Prayer Positions You

Some years ago, I was working on a book entitled Wrestling with God, where I was dealing with some incredibly difficult intellectual questions, including our question at hand: Why should we pray if God is all-knowing, all-loving, and all-powerful?

I was speaking at a conference center in Tennessee, a beautiful place in a beautiful setting. I was out there for the week as their campus pastor. One day, I was playing tennis and pulled a hamstring. It was such a pull that I could barely get around the rest of the week. 

And so, I spent a lot of the week on the porch, the kind of screened-in porch they had at the minister’s cottage. This gave me a chance to think about some really tough questions, a lot of which I moved into the book I was writing.

As I was focusing on that specific question, sitting in that screened-in porch at that minister’s cottage at that retreat center in Tennessee, the thought occurred to me: 

Praying positions you to experience what God’s grace already wants to give.

That brought me back to Richard Foster. In his marvelous book, Celebration of Discipline, Foster made the point that all spiritual disciplines, whether they’re prayer, Bible study, worship, fasting, solitude, or meditation, don’t earn God’s favor. 

They don’t talk God into giving us something he didn’t want to give.

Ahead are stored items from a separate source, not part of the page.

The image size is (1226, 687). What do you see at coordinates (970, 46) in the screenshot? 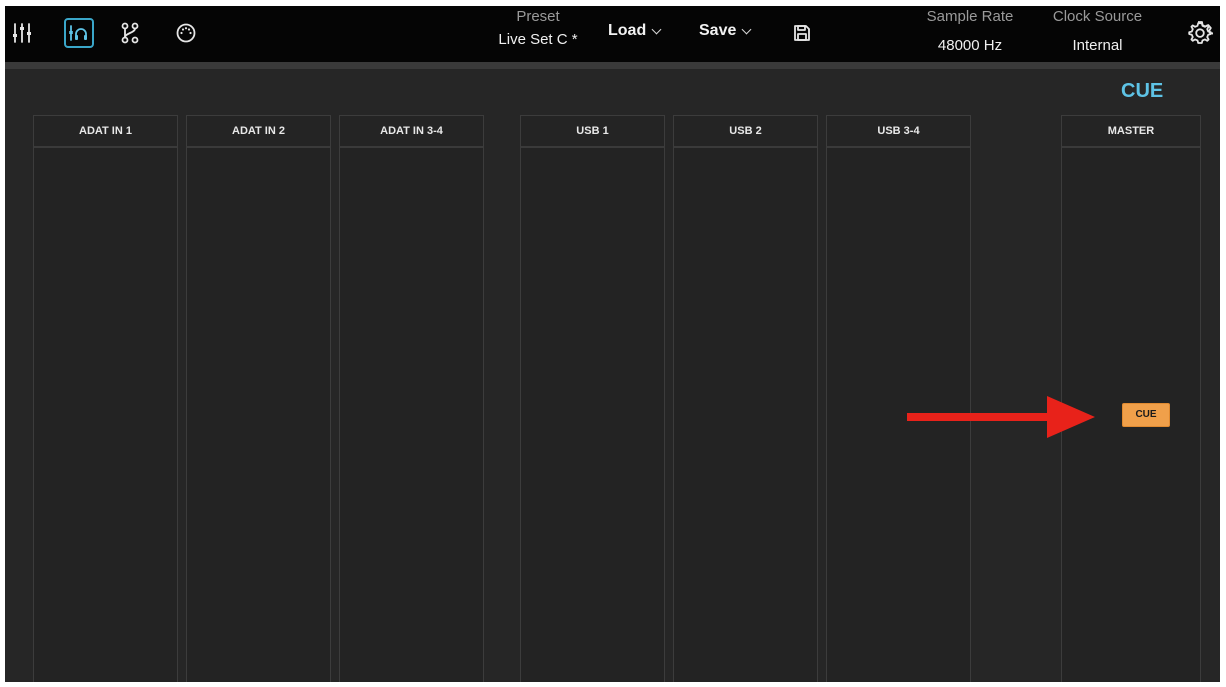
I see `sample-rate-value: 48000 Hz` at bounding box center [970, 46].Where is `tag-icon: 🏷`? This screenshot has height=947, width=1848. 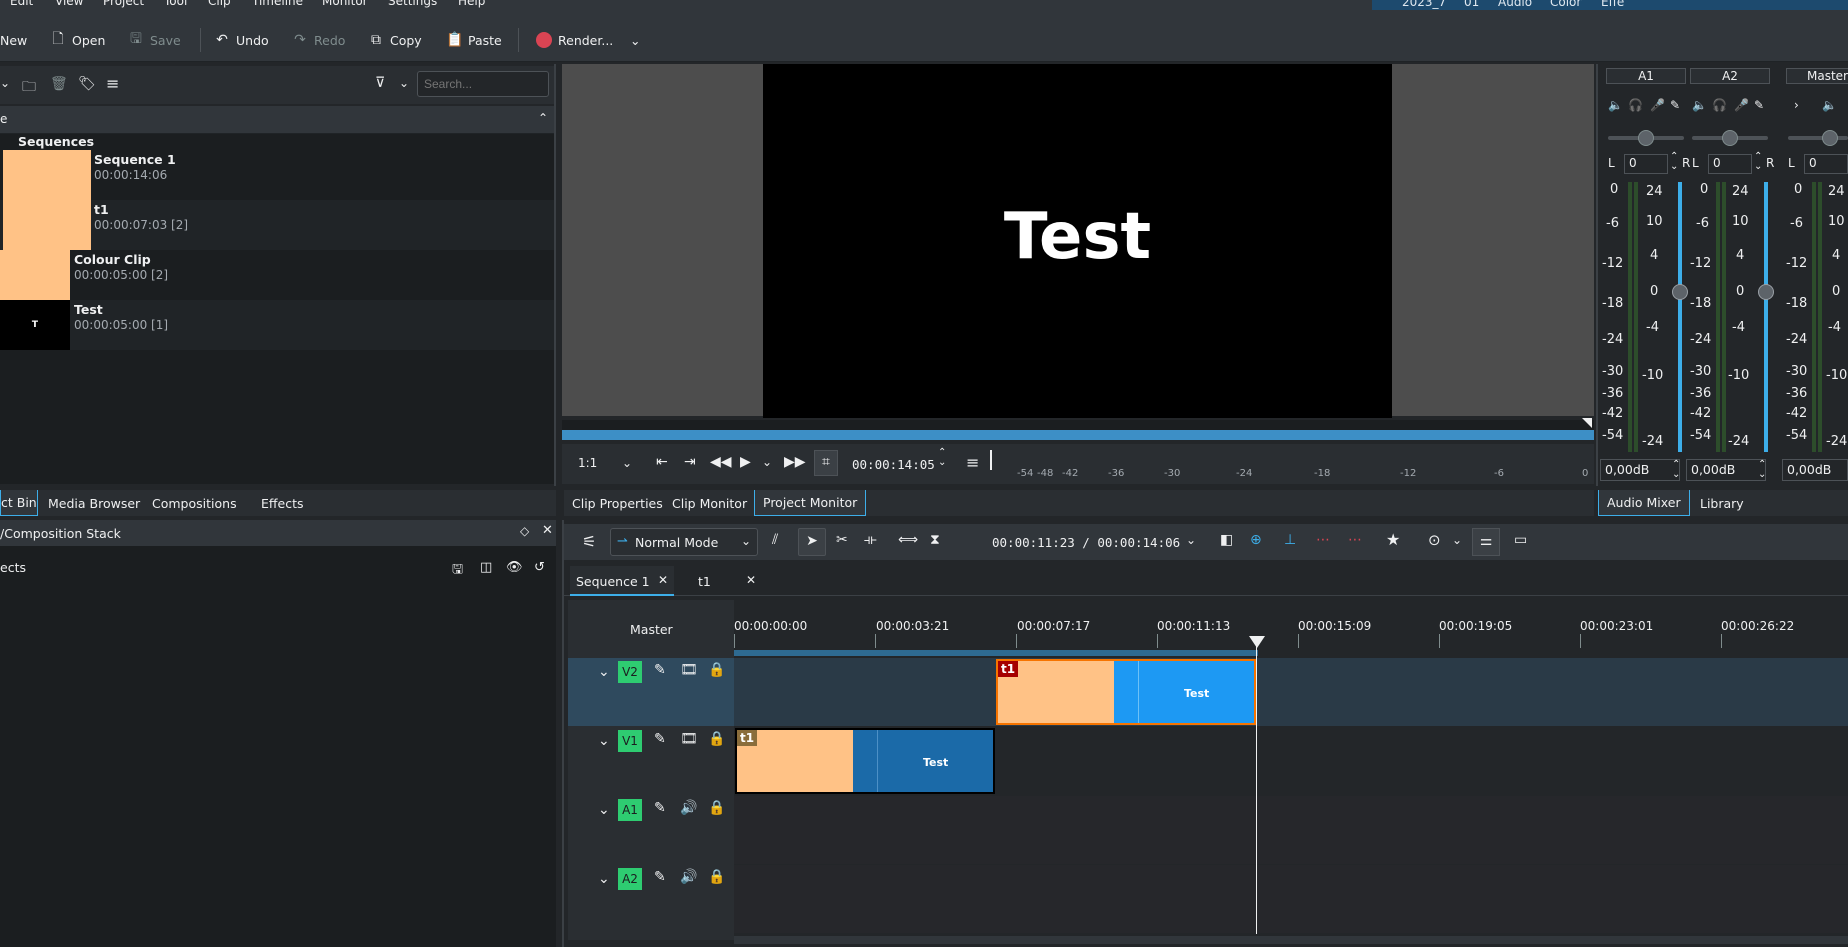 tag-icon: 🏷 is located at coordinates (87, 84).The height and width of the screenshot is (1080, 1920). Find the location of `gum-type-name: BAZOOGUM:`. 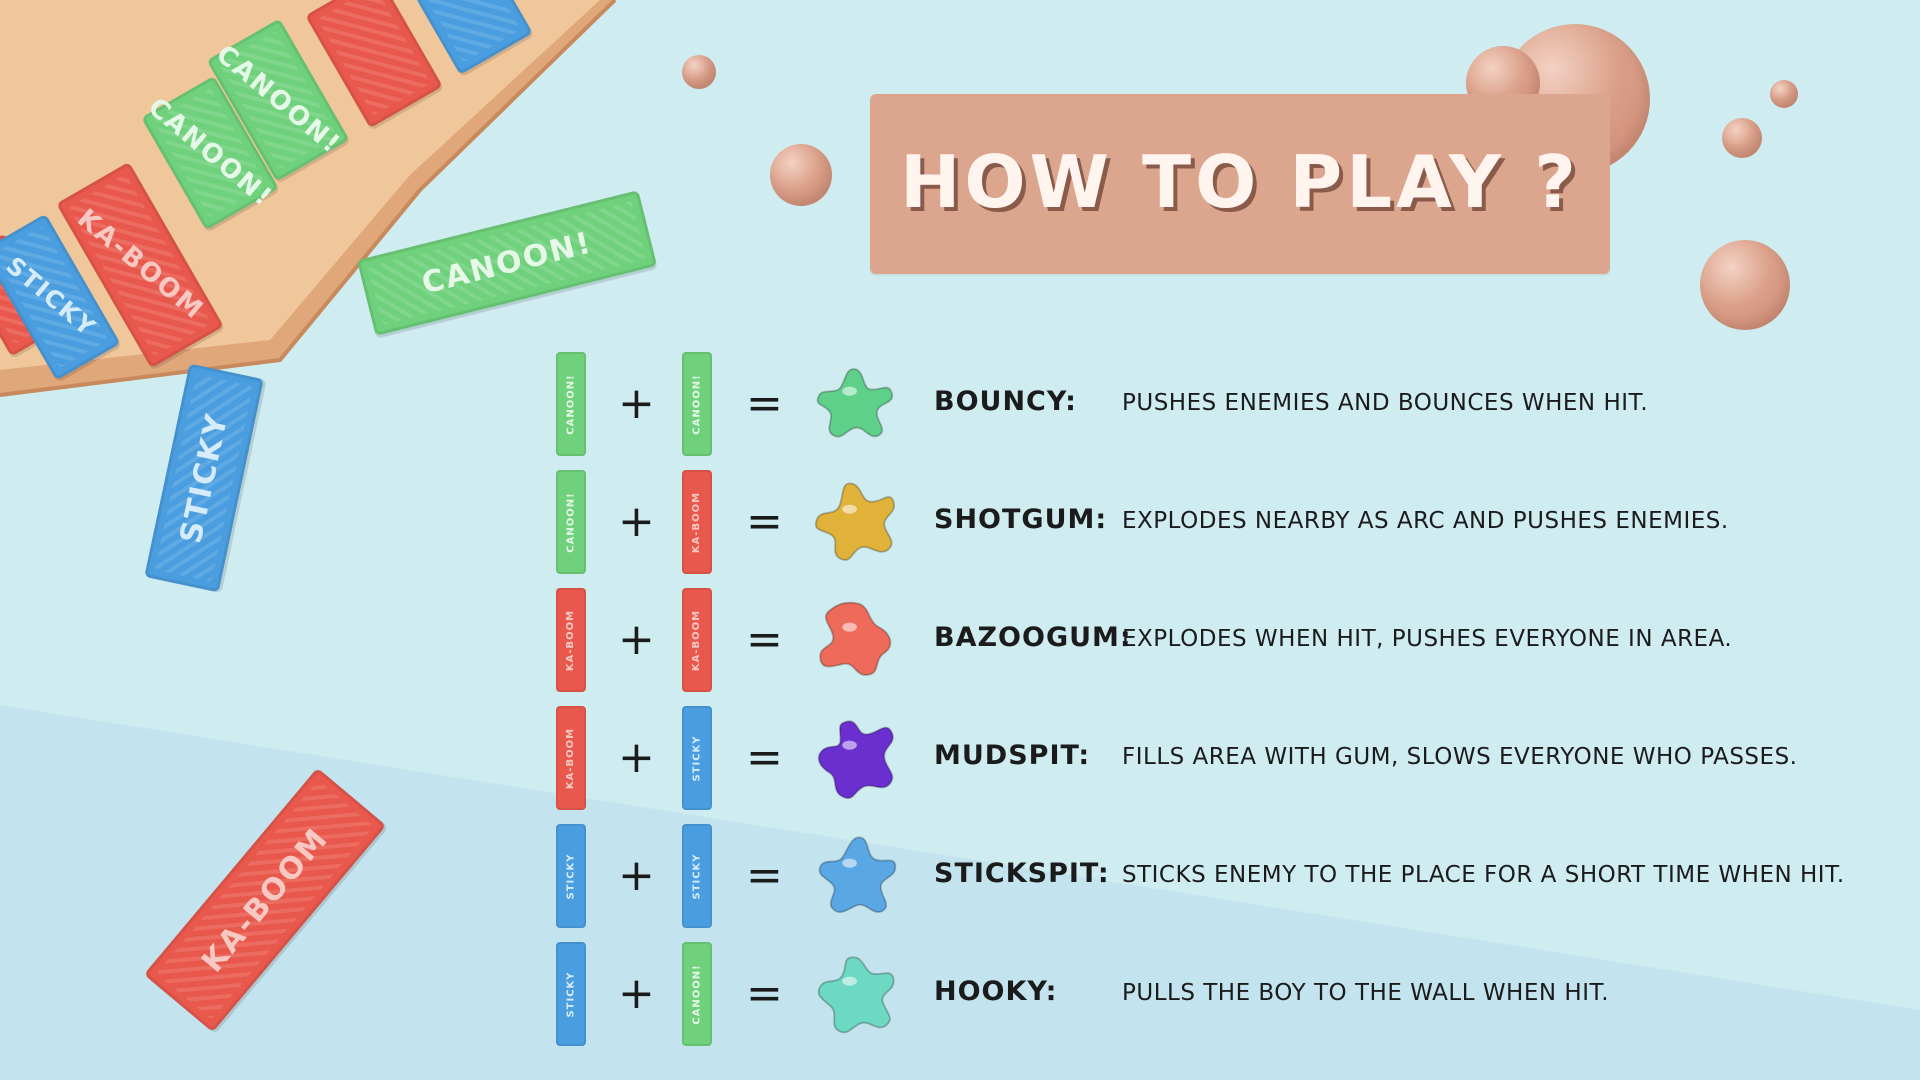

gum-type-name: BAZOOGUM: is located at coordinates (1033, 638).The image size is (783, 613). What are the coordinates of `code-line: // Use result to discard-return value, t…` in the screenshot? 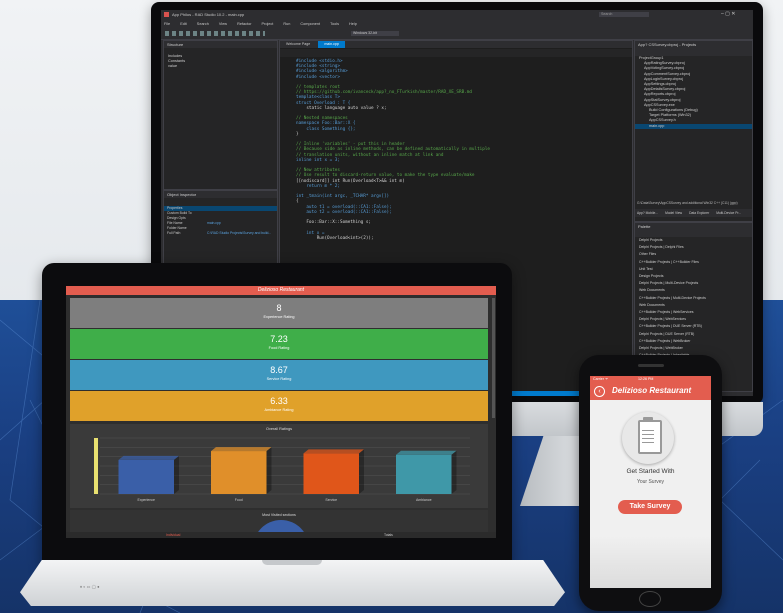 It's located at (393, 176). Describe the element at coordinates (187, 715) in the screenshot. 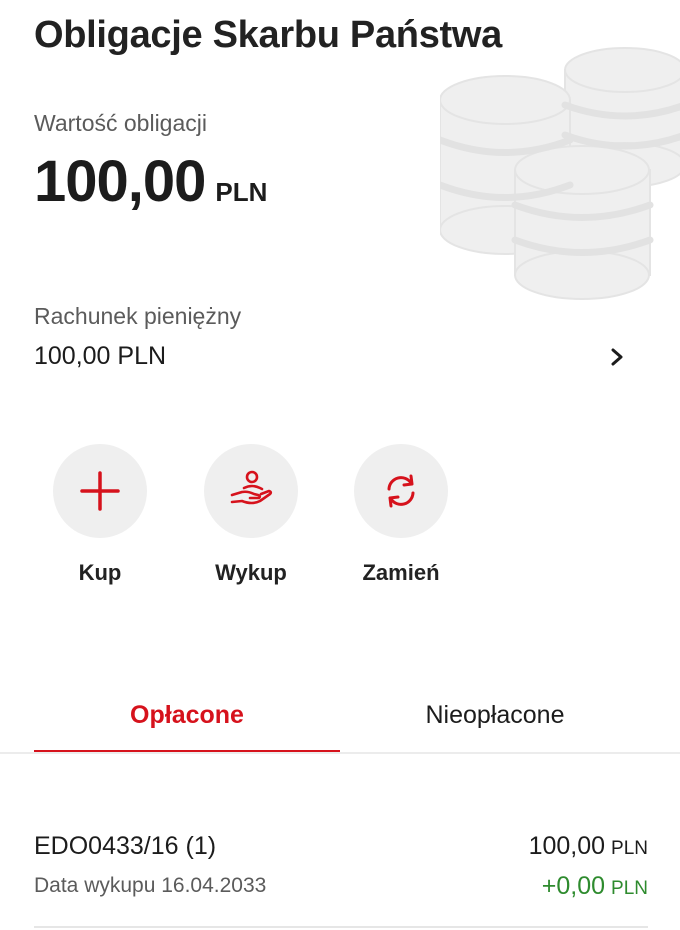

I see `tab-paid: Opłacone` at that location.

They get us close enough to God that we can then receive what his grace wants to give.

Well, that’s what spiritual disciplines do, and prayer especially. 

You have to be close enough to these words to read them right now. You have to be close enough to a worship service to hear what’s going on in the worship service. So it is with praying. 

Today, recount the moments in your life where prayer positioned you to receive what God’s grace already wanted to give you. Then pray and ask God to keep drawing you close.